Record excerpts
/---
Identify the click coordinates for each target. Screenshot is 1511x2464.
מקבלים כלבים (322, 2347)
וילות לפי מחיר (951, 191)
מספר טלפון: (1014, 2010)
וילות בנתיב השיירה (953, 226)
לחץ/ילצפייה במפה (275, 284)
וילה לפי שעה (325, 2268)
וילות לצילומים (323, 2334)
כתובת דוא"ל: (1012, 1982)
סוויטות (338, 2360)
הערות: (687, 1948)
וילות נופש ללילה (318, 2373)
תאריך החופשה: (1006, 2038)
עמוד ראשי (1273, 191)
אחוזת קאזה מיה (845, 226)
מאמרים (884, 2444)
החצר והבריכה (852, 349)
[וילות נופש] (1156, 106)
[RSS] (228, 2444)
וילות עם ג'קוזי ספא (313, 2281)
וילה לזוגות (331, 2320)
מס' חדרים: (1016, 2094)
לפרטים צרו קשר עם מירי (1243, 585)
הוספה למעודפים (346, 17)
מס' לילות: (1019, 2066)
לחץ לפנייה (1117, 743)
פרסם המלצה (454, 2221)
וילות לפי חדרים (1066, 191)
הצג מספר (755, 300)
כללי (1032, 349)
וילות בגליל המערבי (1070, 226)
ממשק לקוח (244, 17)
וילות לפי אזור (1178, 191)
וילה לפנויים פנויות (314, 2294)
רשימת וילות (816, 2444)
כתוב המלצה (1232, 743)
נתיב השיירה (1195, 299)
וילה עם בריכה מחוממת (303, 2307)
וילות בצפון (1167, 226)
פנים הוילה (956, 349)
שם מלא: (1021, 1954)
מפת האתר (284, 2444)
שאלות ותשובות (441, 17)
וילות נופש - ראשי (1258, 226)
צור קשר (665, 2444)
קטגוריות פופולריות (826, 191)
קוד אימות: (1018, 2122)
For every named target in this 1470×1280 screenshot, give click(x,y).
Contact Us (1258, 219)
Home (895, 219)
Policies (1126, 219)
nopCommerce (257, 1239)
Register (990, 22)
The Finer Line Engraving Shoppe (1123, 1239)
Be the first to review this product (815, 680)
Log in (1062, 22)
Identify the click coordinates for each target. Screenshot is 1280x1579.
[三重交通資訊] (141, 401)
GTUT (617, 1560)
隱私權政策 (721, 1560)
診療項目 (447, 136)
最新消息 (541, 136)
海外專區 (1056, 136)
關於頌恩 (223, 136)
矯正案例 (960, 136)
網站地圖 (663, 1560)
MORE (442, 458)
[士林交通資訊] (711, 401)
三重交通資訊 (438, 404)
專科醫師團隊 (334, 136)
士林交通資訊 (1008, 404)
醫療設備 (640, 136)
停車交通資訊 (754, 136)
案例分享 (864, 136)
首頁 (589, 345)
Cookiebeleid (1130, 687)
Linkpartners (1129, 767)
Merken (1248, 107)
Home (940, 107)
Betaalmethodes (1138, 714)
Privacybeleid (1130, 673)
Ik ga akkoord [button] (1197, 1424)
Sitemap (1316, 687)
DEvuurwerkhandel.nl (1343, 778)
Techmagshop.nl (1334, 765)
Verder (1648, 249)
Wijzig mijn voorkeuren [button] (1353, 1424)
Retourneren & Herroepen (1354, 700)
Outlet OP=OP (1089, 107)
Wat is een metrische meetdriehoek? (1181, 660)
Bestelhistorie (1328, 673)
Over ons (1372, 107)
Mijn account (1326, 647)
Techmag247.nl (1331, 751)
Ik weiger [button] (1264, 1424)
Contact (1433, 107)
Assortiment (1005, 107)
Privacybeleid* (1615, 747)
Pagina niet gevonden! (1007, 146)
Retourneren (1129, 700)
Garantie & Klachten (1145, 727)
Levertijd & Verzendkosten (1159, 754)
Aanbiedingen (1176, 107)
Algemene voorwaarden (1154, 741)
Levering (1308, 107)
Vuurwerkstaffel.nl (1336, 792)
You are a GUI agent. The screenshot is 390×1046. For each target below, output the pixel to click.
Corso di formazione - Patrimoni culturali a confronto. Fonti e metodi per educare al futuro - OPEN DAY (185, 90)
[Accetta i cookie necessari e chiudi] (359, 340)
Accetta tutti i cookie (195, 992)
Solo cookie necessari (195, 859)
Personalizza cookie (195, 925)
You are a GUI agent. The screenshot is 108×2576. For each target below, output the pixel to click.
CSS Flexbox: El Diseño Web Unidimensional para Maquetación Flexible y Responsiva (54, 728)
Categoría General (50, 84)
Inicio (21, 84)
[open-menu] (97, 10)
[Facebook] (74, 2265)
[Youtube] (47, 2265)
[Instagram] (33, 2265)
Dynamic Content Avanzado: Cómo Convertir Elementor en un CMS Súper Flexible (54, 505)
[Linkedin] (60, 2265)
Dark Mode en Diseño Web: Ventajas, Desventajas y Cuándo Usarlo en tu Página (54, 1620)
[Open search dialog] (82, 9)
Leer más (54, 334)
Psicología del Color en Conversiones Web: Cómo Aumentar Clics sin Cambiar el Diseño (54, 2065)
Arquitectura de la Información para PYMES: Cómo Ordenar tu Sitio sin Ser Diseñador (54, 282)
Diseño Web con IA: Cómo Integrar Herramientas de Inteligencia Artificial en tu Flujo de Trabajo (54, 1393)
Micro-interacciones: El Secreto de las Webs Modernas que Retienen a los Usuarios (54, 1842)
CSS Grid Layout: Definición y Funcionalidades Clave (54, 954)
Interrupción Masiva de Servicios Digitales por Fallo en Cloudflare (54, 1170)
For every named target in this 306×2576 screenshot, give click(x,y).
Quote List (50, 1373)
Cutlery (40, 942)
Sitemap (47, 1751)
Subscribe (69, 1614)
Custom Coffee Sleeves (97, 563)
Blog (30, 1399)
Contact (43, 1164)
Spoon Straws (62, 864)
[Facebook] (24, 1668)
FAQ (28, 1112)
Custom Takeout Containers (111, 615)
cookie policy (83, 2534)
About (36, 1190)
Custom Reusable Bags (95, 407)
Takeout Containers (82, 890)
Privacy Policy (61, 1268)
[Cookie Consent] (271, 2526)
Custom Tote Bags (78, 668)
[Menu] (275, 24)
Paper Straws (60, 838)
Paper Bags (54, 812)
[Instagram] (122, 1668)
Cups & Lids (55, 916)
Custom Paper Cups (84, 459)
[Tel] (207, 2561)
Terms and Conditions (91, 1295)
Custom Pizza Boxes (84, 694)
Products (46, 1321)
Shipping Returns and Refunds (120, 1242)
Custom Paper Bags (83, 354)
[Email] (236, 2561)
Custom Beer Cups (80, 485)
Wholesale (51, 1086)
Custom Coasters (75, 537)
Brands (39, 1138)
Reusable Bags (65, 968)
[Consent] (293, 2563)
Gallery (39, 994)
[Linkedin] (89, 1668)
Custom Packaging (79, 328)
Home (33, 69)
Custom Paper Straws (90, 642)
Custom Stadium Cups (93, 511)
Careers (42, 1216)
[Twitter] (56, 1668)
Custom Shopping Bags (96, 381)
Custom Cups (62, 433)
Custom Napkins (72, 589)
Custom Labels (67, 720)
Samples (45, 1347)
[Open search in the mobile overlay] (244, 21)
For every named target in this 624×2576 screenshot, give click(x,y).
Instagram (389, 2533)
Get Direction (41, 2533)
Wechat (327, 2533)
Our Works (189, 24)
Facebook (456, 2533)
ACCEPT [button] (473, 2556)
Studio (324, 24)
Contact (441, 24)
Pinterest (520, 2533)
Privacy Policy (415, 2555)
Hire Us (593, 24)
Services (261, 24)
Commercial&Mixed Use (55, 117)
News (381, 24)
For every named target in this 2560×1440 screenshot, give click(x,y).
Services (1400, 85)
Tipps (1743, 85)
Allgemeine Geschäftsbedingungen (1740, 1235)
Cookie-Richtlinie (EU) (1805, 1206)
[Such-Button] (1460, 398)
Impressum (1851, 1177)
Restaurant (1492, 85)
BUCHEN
\---
Task item
For each record in the listing, output it again exactly.

Exercise response
Identify the click coordinates for each target. Screenshot is 1511x2464.
מקבלים כלבים (322, 2347)
וילות לפי מחיר (951, 191)
מספר טלפון: (1014, 2010)
וילות בנתיב השיירה (953, 226)
לחץ/ילצפייה במפה (275, 284)
וילה לפי שעה (325, 2268)
וילות לצילומים (323, 2334)
כתובת דוא"ל: (1012, 1982)
סוויטות (338, 2360)
הערות: (687, 1948)
וילות נופש ללילה (318, 2373)
תאריך החופשה: (1006, 2038)
עמוד ראשי (1273, 191)
אחוזת קאזה מיה (845, 226)
מאמרים (884, 2444)
החצר והבריכה (852, 349)
[וילות נופש] (1156, 106)
[RSS] (228, 2444)
וילות עם ג'קוזי ספא (313, 2281)
וילה לזוגות (331, 2320)
מס' חדרים: (1016, 2094)
לפרטים צרו קשר עם מירי (1243, 585)
הוספה למעודפים (346, 17)
מס' לילות: (1019, 2066)
לחץ לפנייה (1117, 743)
פרסם המלצה (454, 2221)
וילות לפי חדרים (1066, 191)
הצג מספר (755, 300)
כללי (1032, 349)
וילות בגליל המערבי (1070, 226)
ממשק לקוח (244, 17)
וילות לפי אזור (1178, 191)
וילה לפנויים פנויות (314, 2294)
רשימת וילות (816, 2444)
כתוב המלצה (1232, 743)
נתיב השיירה (1195, 299)
וילה עם בריכה מחוממת (303, 2307)
וילות בצפון (1167, 226)
פנים הוילה (956, 349)
שם מלא: (1021, 1954)
מפת האתר (284, 2444)
שאלות ותשובות (441, 17)
וילות נופש - ראשי (1258, 226)
צור קשר (665, 2444)
קטגוריות פופולריות (826, 191)
קוד אימות: (1018, 2122)
For every named target in this 1470×1280 screenshot, give click(x,y).
Contact Us (1258, 219)
Home (895, 219)
Policies (1126, 219)
nopCommerce (257, 1239)
Register (990, 22)
The Finer Line Engraving Shoppe (1123, 1239)
Be the first to review this product (815, 680)
Log in (1062, 22)
Identify the click coordinates for each target. Screenshot is 1280x1579.
[三重交通資訊] (141, 401)
GTUT (617, 1560)
隱私權政策 (721, 1560)
診療項目 (447, 136)
最新消息 (541, 136)
海外專區 (1056, 136)
關於頌恩 (223, 136)
矯正案例 (960, 136)
網站地圖 (663, 1560)
MORE (442, 458)
[士林交通資訊] (711, 401)
三重交通資訊 (438, 404)
專科醫師團隊 (334, 136)
士林交通資訊 (1008, 404)
醫療設備 (640, 136)
停車交通資訊 (754, 136)
案例分享 (864, 136)
首頁 (589, 345)
Cookiebeleid (1130, 687)
Linkpartners (1129, 767)
Merken (1248, 107)
Home (940, 107)
Betaalmethodes (1138, 714)
Privacybeleid (1130, 673)
Ik ga akkoord [button] (1197, 1424)
Sitemap (1316, 687)
DEvuurwerkhandel.nl (1343, 778)
Techmagshop.nl (1334, 765)
Verder (1648, 249)
Wijzig mijn voorkeuren [button] (1353, 1424)
Retourneren & Herroepen (1354, 700)
Outlet OP=OP (1089, 107)
Wat is een metrische meetdriehoek? (1181, 660)
Bestelhistorie (1328, 673)
Over ons (1372, 107)
Mijn account (1326, 647)
Techmag247.nl (1331, 751)
Ik weiger [button] (1264, 1424)
Contact (1433, 107)
Assortiment (1005, 107)
Privacybeleid* (1615, 747)
Pagina niet gevonden! (1007, 146)
Retourneren (1129, 700)
Garantie & Klachten (1145, 727)
Levertijd & Verzendkosten (1159, 754)
Aanbiedingen (1176, 107)
Algemene voorwaarden (1154, 741)
Levering (1308, 107)
Vuurwerkstaffel.nl (1336, 792)
You are a GUI agent. The screenshot is 390×1046. For each target below, output the pixel to click.
Corso di formazione - Patrimoni culturali a confronto. Fonti e metodi per educare al futuro - OPEN DAY (185, 90)
[Accetta i cookie necessari e chiudi] (359, 340)
Accetta tutti i cookie (195, 992)
Solo cookie necessari (195, 859)
Personalizza cookie (195, 925)
You are a GUI agent. The screenshot is 108×2576. For each target below, output the pixel to click.
CSS Flexbox: El Diseño Web Unidimensional para Maquetación Flexible y Responsiva (54, 728)
Categoría General (50, 84)
Inicio (21, 84)
[open-menu] (97, 10)
[Facebook] (74, 2265)
[Youtube] (47, 2265)
[Instagram] (33, 2265)
Dynamic Content Avanzado: Cómo Convertir Elementor en un CMS Súper Flexible (54, 505)
[Linkedin] (60, 2265)
Dark Mode en Diseño Web: Ventajas, Desventajas y Cuándo Usarlo en tu Página (54, 1620)
[Open search dialog] (82, 9)
Leer más (54, 334)
Psicología del Color en Conversiones Web: Cómo Aumentar Clics sin Cambiar el Diseño (54, 2065)
Arquitectura de la Información para PYMES: Cómo Ordenar tu Sitio sin Ser Diseñador (54, 282)
Diseño Web con IA: Cómo Integrar Herramientas de Inteligencia Artificial en tu Flujo de Trabajo (54, 1393)
Micro-interacciones: El Secreto de las Webs Modernas que Retienen a los Usuarios (54, 1842)
CSS Grid Layout: Definición y Funcionalidades Clave (54, 954)
Interrupción Masiva de Servicios Digitales por Fallo en Cloudflare (54, 1170)
For every named target in this 306×2576 screenshot, give click(x,y).
Quote List (50, 1373)
Cutlery (40, 942)
Sitemap (47, 1751)
Subscribe (69, 1614)
Custom Coffee Sleeves (97, 563)
Blog (30, 1399)
Contact (43, 1164)
Spoon Straws (62, 864)
[Facebook] (24, 1668)
FAQ (28, 1112)
Custom Takeout Containers (111, 615)
cookie policy (83, 2534)
About (36, 1190)
Custom Reusable Bags (95, 407)
Takeout Containers (82, 890)
Privacy Policy (61, 1268)
[Cookie Consent] (271, 2526)
Custom Tote Bags (78, 668)
[Menu] (275, 24)
Paper Straws (60, 838)
Paper Bags (54, 812)
[Instagram] (122, 1668)
Cups & Lids (55, 916)
Custom Paper Cups (84, 459)
[Tel] (207, 2561)
Terms and Conditions (91, 1295)
Custom Pizza Boxes (84, 694)
Products (46, 1321)
Shipping Returns and Refunds (120, 1242)
Custom Paper Bags (83, 354)
[Email] (236, 2561)
Custom Beer Cups (80, 485)
Wholesale (51, 1086)
Custom Coasters (75, 537)
Brands (39, 1138)
Reusable Bags (65, 968)
[Consent] (293, 2563)
Gallery (39, 994)
[Linkedin] (89, 1668)
Custom Packaging (79, 328)
Home (33, 69)
Custom Paper Straws (90, 642)
Custom Stadium Cups (93, 511)
Careers (42, 1216)
[Twitter] (56, 1668)
Custom Shopping Bags (96, 381)
Custom Cups (62, 433)
Custom Napkins (72, 589)
Custom Labels (67, 720)
Samples (45, 1347)
[Open search in the mobile overlay] (244, 21)
For every named target in this 624×2576 screenshot, give click(x,y).
Instagram (389, 2533)
Get Direction (41, 2533)
Wechat (327, 2533)
Our Works (189, 24)
Facebook (456, 2533)
ACCEPT [button] (473, 2556)
Studio (324, 24)
Contact (441, 24)
Pinterest (520, 2533)
Privacy Policy (415, 2555)
Hire Us (593, 24)
Services (261, 24)
Commercial&Mixed Use (55, 117)
News (381, 24)
For every named target in this 2560×1440 screenshot, give click(x,y).
Services (1400, 85)
Tipps (1743, 85)
Allgemeine Geschäftsbedingungen (1740, 1235)
Cookie-Richtlinie (EU) (1805, 1206)
[Such-Button] (1460, 398)
Impressum (1851, 1177)
Restaurant (1492, 85)
BUCHEN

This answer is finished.